Error messages are thrown with an XML error stack trace that uses the
error.xsd schema. Stack trace includes any exceptions thrown, line numbers, and XQuery Version. Stack trace is accessible from custom error pages through the
$error:errors external variable. The following is a sample error XML output for an XQuery module with a syntax error:
<error:error xsi:schemaLocation="http://marklogic.com/xdmp/error error.xsd" xmlns:error="http://marklogic.com/xdmp/error" xmlns:xsi="http://www.w3.org/2001/XMLSchema-instance"> <error:code>XDMP-CONTEXT</error:code> <error:name>err:XPDY0002</error:name> <error:xquery-version>1.0-ml</error:xquery-version> <error:message>Expression depends on the context where none is defined</error:message> <error:format-string>XDMP-CONTEXT: (err:XPDY0002) Expression depends on the context where none is defined</error:format-string> <error:retryable>false</error:retryable> <error:expr/> <error:data/> <error:stack> <error:frame> <error:uri>/blaz.xqy</error:uri> <error:line>1</error:line> <error:xquery-version>1.0-ml</error:xquery-version> </error:frame> </error:stack> </error:error>
To configure a custom error page for an HTTP App Server, enter the name of the XQuery module in the Error Handler field of an HTTP Server. If the path does not start with a slash (
/), then it is relative to the App Server root. If it does start with a slash (
/), then it follows the import rules described in Importing XQuery Modules, XSLT Stylesheets, and Resolving Paths.

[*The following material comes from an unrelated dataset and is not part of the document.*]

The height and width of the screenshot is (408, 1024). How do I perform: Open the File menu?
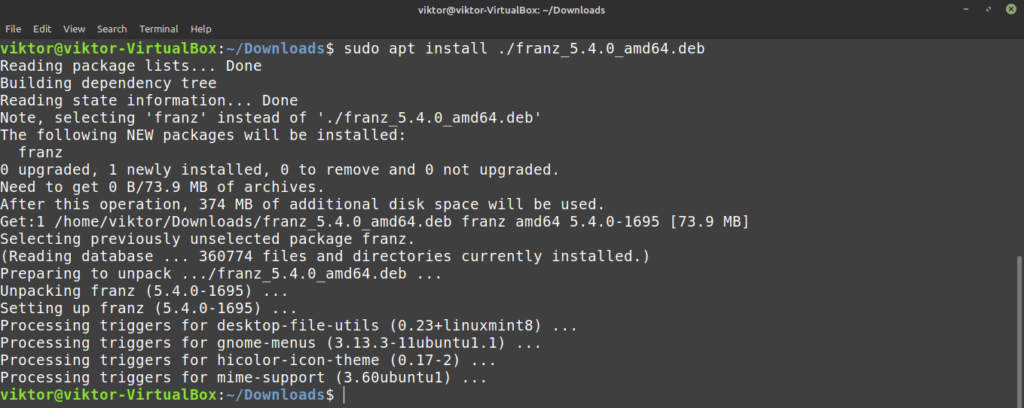(x=15, y=29)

If your App Server is configured to use a modules database (that is, it stores and executes its XQuery code in a database) then you should put an execute permission on the error handler module document. The execute permission is paired to a role, and all users of the App Server must have that role in order to execute the error handler; if a user does not have the role, then that user will not be able to execute the error handler module, and it will get a 401 (unauthorized) error instead of having the error be caught and handled by the error handler.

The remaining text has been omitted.